_Directions for this task_:
Each line of the material should be retyped without alteration.

_Provided records_:
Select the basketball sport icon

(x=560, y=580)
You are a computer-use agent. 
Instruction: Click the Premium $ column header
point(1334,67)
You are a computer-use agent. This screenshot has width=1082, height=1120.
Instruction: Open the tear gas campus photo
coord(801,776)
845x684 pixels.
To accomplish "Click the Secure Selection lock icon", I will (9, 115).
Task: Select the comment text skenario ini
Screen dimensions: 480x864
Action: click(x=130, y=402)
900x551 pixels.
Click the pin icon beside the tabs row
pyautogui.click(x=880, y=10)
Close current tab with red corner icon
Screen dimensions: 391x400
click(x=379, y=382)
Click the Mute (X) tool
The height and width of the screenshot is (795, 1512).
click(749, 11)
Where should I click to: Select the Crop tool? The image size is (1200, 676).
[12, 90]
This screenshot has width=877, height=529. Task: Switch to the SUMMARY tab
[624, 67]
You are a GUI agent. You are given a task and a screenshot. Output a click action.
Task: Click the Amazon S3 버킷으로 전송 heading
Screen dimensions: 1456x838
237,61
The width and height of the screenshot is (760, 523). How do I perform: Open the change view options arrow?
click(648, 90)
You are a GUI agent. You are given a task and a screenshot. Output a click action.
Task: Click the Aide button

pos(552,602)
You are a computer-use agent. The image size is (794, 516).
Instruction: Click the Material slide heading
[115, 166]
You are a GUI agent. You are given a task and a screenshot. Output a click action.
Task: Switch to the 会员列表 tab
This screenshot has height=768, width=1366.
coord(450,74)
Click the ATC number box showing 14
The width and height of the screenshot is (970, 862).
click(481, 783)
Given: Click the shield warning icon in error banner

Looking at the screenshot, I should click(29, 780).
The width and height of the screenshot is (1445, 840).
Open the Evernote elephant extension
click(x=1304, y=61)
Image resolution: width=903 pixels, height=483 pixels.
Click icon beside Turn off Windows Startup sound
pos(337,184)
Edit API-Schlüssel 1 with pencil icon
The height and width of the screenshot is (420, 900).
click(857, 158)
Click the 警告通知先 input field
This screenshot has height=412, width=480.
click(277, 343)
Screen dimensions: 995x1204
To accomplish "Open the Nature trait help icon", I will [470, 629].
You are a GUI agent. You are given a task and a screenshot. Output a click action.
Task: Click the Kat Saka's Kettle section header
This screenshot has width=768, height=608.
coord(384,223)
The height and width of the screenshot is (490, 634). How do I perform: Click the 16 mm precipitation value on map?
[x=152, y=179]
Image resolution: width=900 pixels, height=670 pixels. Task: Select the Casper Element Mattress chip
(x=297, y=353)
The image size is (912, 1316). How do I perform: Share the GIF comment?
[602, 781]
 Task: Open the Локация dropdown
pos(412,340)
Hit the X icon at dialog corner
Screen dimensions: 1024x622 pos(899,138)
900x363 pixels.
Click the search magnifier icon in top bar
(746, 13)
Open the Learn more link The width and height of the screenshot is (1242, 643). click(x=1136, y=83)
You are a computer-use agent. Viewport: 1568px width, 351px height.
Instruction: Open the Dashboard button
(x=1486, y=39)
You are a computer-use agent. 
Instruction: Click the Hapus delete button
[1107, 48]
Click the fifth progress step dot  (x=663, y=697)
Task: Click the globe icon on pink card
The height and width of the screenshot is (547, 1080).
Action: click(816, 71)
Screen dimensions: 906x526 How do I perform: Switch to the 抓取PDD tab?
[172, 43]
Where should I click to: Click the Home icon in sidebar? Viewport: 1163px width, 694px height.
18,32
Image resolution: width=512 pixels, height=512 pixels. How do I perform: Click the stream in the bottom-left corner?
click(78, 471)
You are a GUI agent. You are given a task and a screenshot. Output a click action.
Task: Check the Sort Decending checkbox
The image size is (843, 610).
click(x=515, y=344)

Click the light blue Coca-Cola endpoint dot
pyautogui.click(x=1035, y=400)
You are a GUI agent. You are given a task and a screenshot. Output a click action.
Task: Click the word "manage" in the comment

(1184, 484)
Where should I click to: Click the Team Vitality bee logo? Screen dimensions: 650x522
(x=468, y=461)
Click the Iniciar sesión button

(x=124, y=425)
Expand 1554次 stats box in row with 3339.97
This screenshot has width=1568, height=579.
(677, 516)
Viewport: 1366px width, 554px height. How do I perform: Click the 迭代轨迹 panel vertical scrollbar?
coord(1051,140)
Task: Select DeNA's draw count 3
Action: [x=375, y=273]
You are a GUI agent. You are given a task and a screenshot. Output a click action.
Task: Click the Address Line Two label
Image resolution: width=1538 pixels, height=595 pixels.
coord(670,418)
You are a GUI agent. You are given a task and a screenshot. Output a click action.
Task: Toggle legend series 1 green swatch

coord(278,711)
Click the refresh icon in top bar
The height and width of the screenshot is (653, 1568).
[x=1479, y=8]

_Response area_:
Select the basketball sport icon

(x=560, y=580)
You are a computer-use agent. 
Instruction: Click the Premium $ column header
point(1334,67)
You are a computer-use agent. This screenshot has width=1082, height=1120.
Instruction: Open the tear gas campus photo
coord(801,776)
845x684 pixels.
To accomplish "Click the Secure Selection lock icon", I will (9, 115).
Task: Select the comment text skenario ini
Screen dimensions: 480x864
Action: click(x=130, y=402)
900x551 pixels.
Click the pin icon beside the tabs row
pyautogui.click(x=880, y=10)
Close current tab with red corner icon
Screen dimensions: 391x400
click(x=379, y=382)
Click the Mute (X) tool
The height and width of the screenshot is (795, 1512).
click(749, 11)
Where should I click to: Select the Crop tool? The image size is (1200, 676).
[12, 90]
This screenshot has width=877, height=529. Task: Switch to the SUMMARY tab
[624, 67]
You are a GUI agent. You are given a task and a screenshot. Output a click action.
Task: Click the Amazon S3 버킷으로 전송 heading
Screen dimensions: 1456x838
237,61
The width and height of the screenshot is (760, 523). How do I perform: Open the change view options arrow?
click(648, 90)
You are a GUI agent. You are given a task and a screenshot. Output a click action.
Task: Click the Aide button

pos(552,602)
You are a computer-use agent. The image size is (794, 516).
Instruction: Click the Material slide heading
[115, 166]
You are a GUI agent. You are given a task and a screenshot. Output a click action.
Task: Switch to the 会员列表 tab
This screenshot has height=768, width=1366.
coord(450,74)
Click the ATC number box showing 14
The width and height of the screenshot is (970, 862).
click(481, 783)
Given: Click the shield warning icon in error banner

Looking at the screenshot, I should click(29, 780).
The width and height of the screenshot is (1445, 840).
Open the Evernote elephant extension
click(x=1304, y=61)
Image resolution: width=903 pixels, height=483 pixels.
Click icon beside Turn off Windows Startup sound
pos(337,184)
Edit API-Schlüssel 1 with pencil icon
The height and width of the screenshot is (420, 900).
click(857, 158)
Click the 警告通知先 input field
This screenshot has height=412, width=480.
click(277, 343)
Screen dimensions: 995x1204
To accomplish "Open the Nature trait help icon", I will [470, 629].
You are a GUI agent. You are given a task and a screenshot. Output a click action.
Task: Click the Kat Saka's Kettle section header
This screenshot has width=768, height=608.
coord(384,223)
The height and width of the screenshot is (490, 634). How do I perform: Click the 16 mm precipitation value on map?
[x=152, y=179]
Image resolution: width=900 pixels, height=670 pixels. Task: Select the Casper Element Mattress chip
(x=297, y=353)
The image size is (912, 1316). How do I perform: Share the GIF comment?
[602, 781]
 Task: Open the Локация dropdown
pos(412,340)
Hit the X icon at dialog corner
Screen dimensions: 1024x622 pos(899,138)
900x363 pixels.
Click the search magnifier icon in top bar
(746, 13)
Open the Learn more link The width and height of the screenshot is (1242, 643). click(x=1136, y=83)
You are a computer-use agent. Viewport: 1568px width, 351px height.
Instruction: Open the Dashboard button
(x=1486, y=39)
You are a computer-use agent. 
Instruction: Click the Hapus delete button
[1107, 48]
Click the fifth progress step dot  (x=663, y=697)
Task: Click the globe icon on pink card
The height and width of the screenshot is (547, 1080).
Action: click(816, 71)
Screen dimensions: 906x526 How do I perform: Switch to the 抓取PDD tab?
[172, 43]
Where should I click to: Click the Home icon in sidebar? Viewport: 1163px width, 694px height.
18,32
Image resolution: width=512 pixels, height=512 pixels. How do I perform: Click the stream in the bottom-left corner?
click(78, 471)
You are a GUI agent. You are given a task and a screenshot. Output a click action.
Task: Check the Sort Decending checkbox
The image size is (843, 610).
click(x=515, y=344)

Click the light blue Coca-Cola endpoint dot
pyautogui.click(x=1035, y=400)
You are a GUI agent. You are given a task and a screenshot. Output a click action.
Task: Click the word "manage" in the comment

(1184, 484)
Where should I click to: Click the Team Vitality bee logo? Screen dimensions: 650x522
(x=468, y=461)
Click the Iniciar sesión button

(x=124, y=425)
Expand 1554次 stats box in row with 3339.97
This screenshot has width=1568, height=579.
(677, 516)
Viewport: 1366px width, 554px height. How do I perform: Click the 迭代轨迹 panel vertical scrollbar?
coord(1051,140)
Task: Select DeNA's draw count 3
Action: [x=375, y=273]
You are a GUI agent. You are given a task and a screenshot. Output a click action.
Task: Click the Address Line Two label
Image resolution: width=1538 pixels, height=595 pixels.
coord(670,418)
You are a GUI agent. You are given a task and a screenshot. Output a click action.
Task: Toggle legend series 1 green swatch

coord(278,711)
Click the refresh icon in top bar
The height and width of the screenshot is (653, 1568).
[x=1479, y=8]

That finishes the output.